Nationalism should not always have a negative connotation


From Wikimedia Commons, the free media repository.

Will Dean

A spectre is haunting America the spectre of nationalism. As citizens of this new age, we have been told that if a people become loyal and devoted to their nation, they become nationalists. The word stirs up memories of Nazi Germany and the Confederate South, both of which are blots on human history.

Nationalism is often associated with those on the political right. According to a 2016 Gallup Poll, 61 percent of conservatives said they were “extremely proud” to be American, compared to just 36 percent of liberals. But the national pride that conservatives possess has very different roots than those of the Nazis.

An important distinction must be made between “blood and soil nationalism” and pride in a country’s founding values. The “blood and soil nationalism” bases itself on just that: the blood in one’s body and the soil on which they were born. It is tribalism of the highest order. Pride in values is entirely different.

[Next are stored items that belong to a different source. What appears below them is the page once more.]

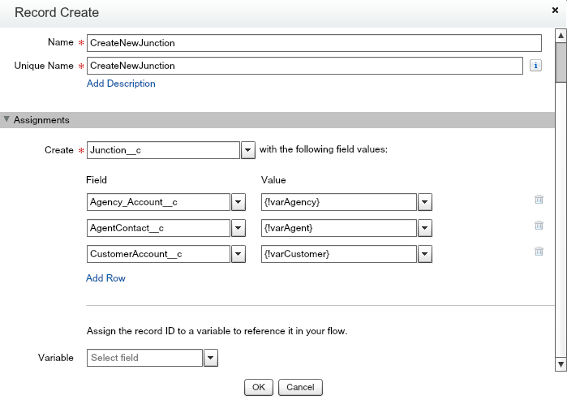
Task: Collapse the Assignments section
Action: click(x=7, y=120)
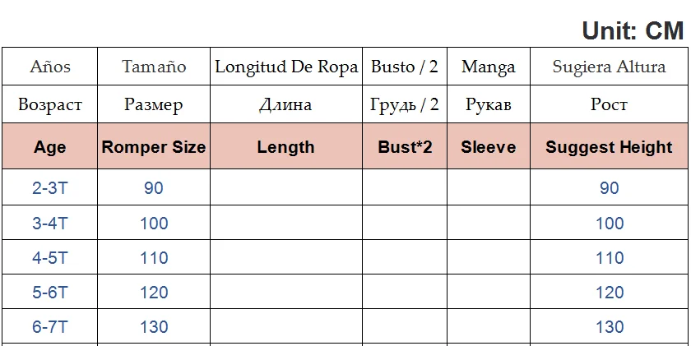Click the "Length" column header
Screen dimensions: 691x346
(285, 147)
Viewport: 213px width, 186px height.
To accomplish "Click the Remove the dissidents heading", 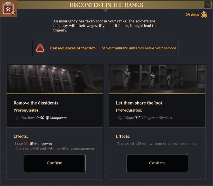I will (x=36, y=103).
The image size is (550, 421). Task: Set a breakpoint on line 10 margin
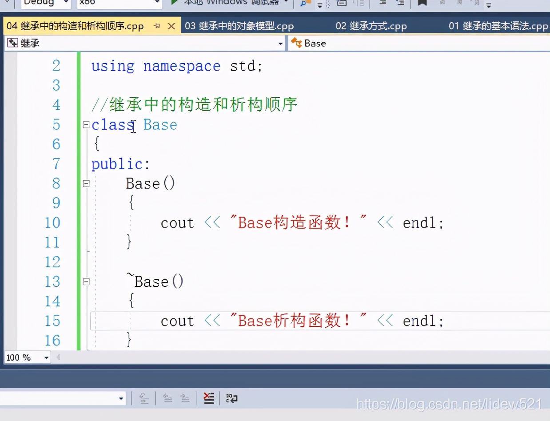pyautogui.click(x=10, y=222)
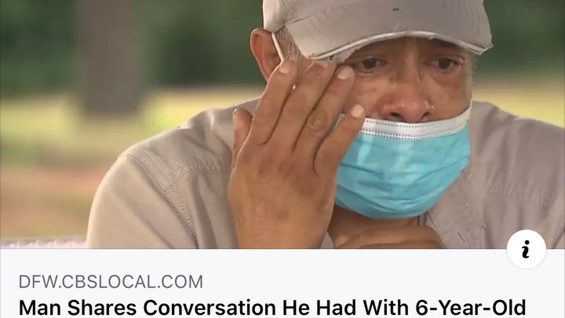This screenshot has width=565, height=318.
Task: Open the "Man Shares Conversation" headline
Action: point(272,308)
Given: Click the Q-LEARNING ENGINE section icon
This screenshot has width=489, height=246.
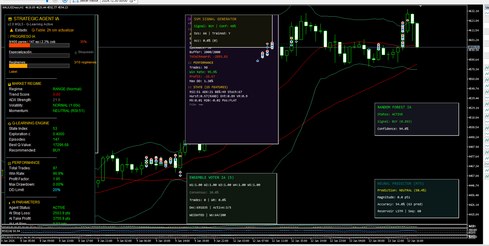Looking at the screenshot, I should [9, 123].
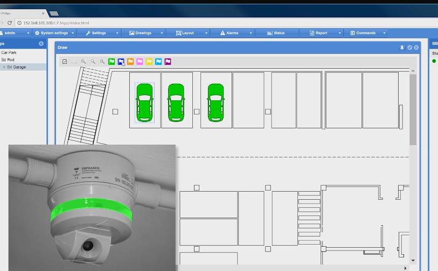Select the yellow flag color

coord(149,62)
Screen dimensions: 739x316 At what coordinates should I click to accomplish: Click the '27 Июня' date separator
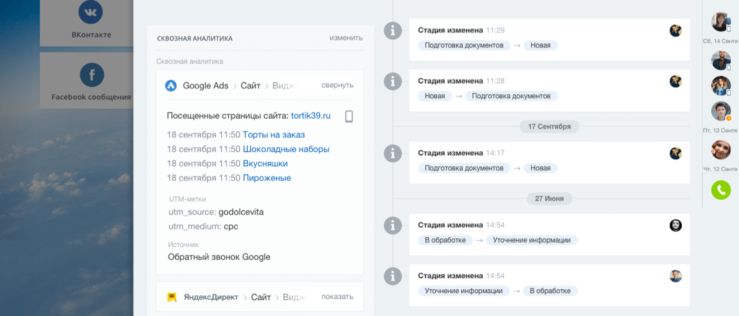pos(549,199)
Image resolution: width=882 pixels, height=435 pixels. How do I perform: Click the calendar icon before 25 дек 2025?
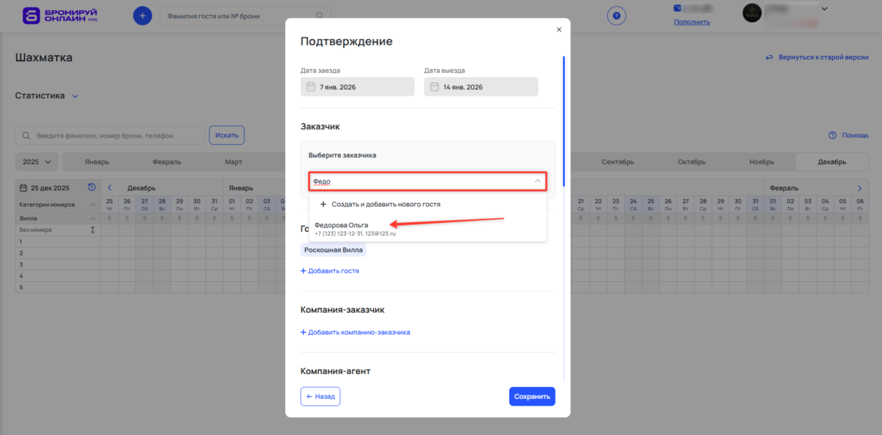(24, 187)
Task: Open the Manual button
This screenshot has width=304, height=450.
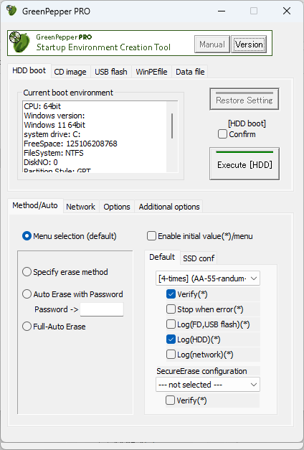Action: click(212, 44)
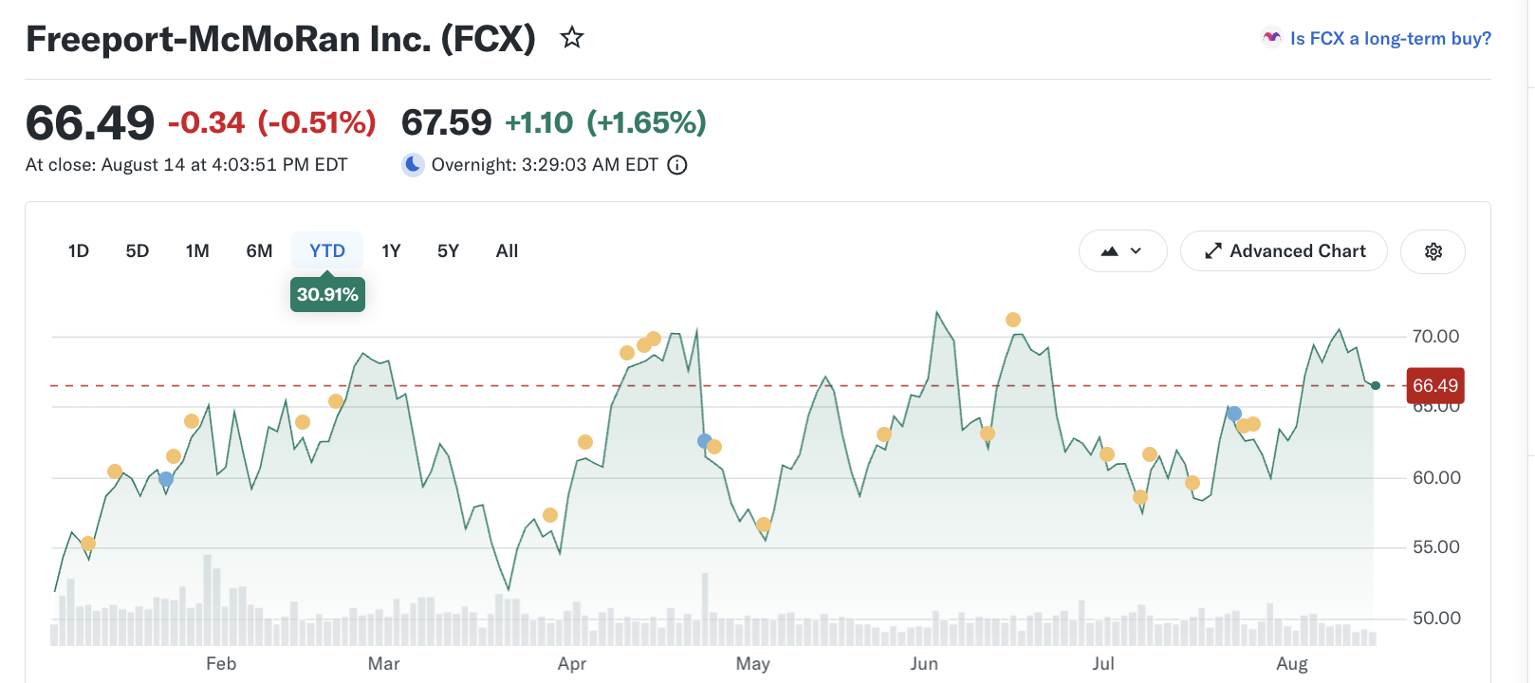The image size is (1535, 683).
Task: Show the 1Y price range
Action: tap(391, 251)

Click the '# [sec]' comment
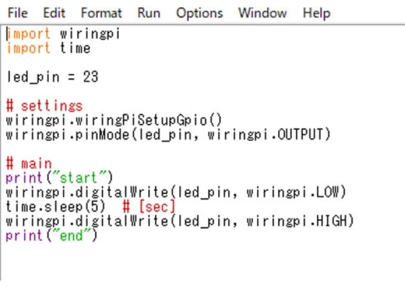click(149, 206)
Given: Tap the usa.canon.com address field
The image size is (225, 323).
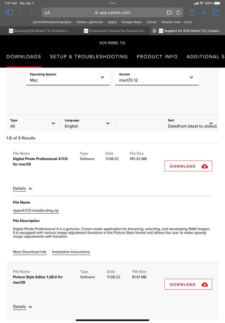Looking at the screenshot, I should pos(113,13).
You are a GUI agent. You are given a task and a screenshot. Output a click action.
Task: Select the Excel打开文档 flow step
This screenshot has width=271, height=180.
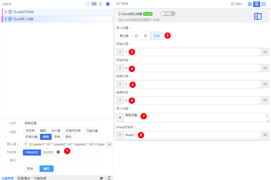[x=24, y=12]
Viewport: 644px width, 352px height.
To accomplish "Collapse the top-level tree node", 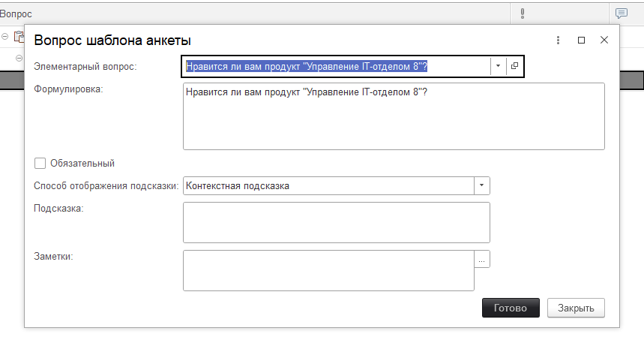I will 5,37.
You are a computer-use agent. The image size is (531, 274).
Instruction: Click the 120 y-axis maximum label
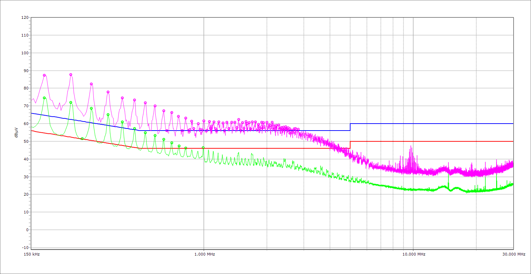pyautogui.click(x=25, y=17)
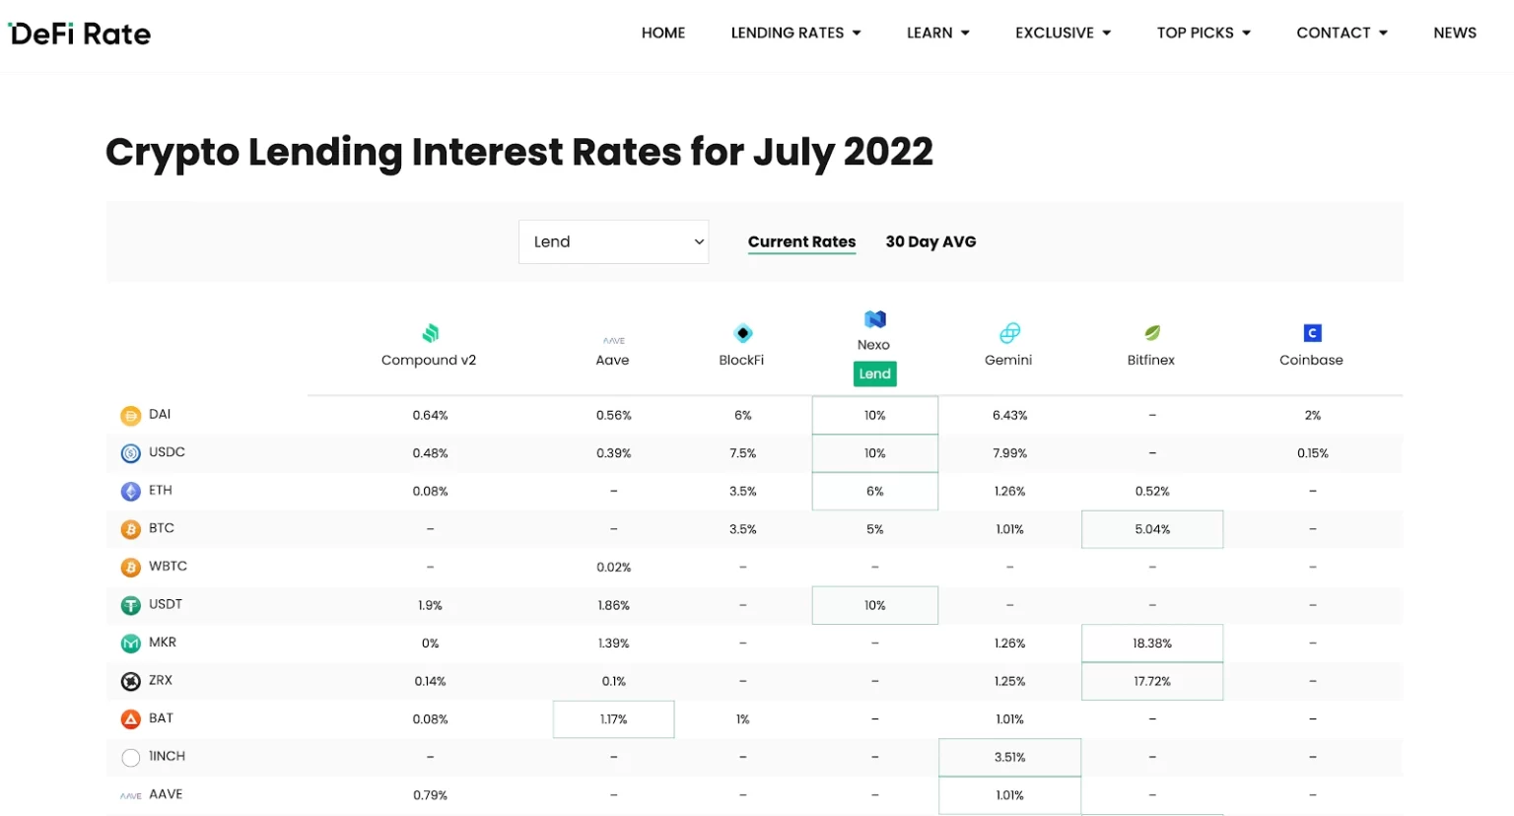The height and width of the screenshot is (816, 1514).
Task: Expand the Learn navigation menu
Action: point(937,34)
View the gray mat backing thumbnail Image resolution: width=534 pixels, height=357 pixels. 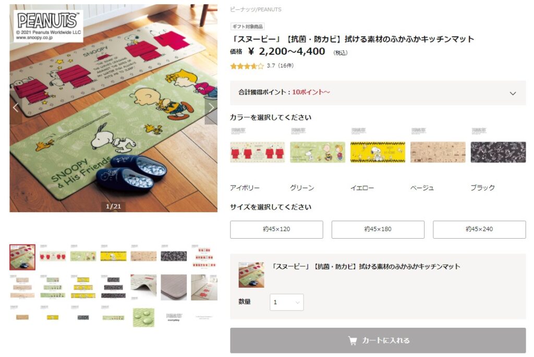point(174,287)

To believe that “all men are created equal” as the Declaration of Independence said, allows people to respect anyone, regardless of the color of their skin or where they were born. To quote political commentator Ben Shapiro, “Conservatives love America because we believe it is a nation founded on an idea.” This idea is the supremacy of the individual identity over collective identity. To be a value-focused nationalist simply means that these principles apply to all American citizens. It is patriotism of the highest order.

Patriotism is also diametrically opposed to tribalism. If one believes in individual liberty, they believe that one should not be judged on what they are but rather what they stand for. Furthermore, it not only allows for but encourages freedom of expression. The idea of more opinions, not fewer, is at the center of this ideology.

When hearing of the spread of the nationalism, the reaction should not immediately be negative. Research what principles are being promoted. If individuality is pushed, it is not the dangerous nationalism that was seen in the 1930s. It is instead the healthy pride in country seen in the 1980s. On the contrary, if collective identity is pushed, be wary and criticize it at every turn.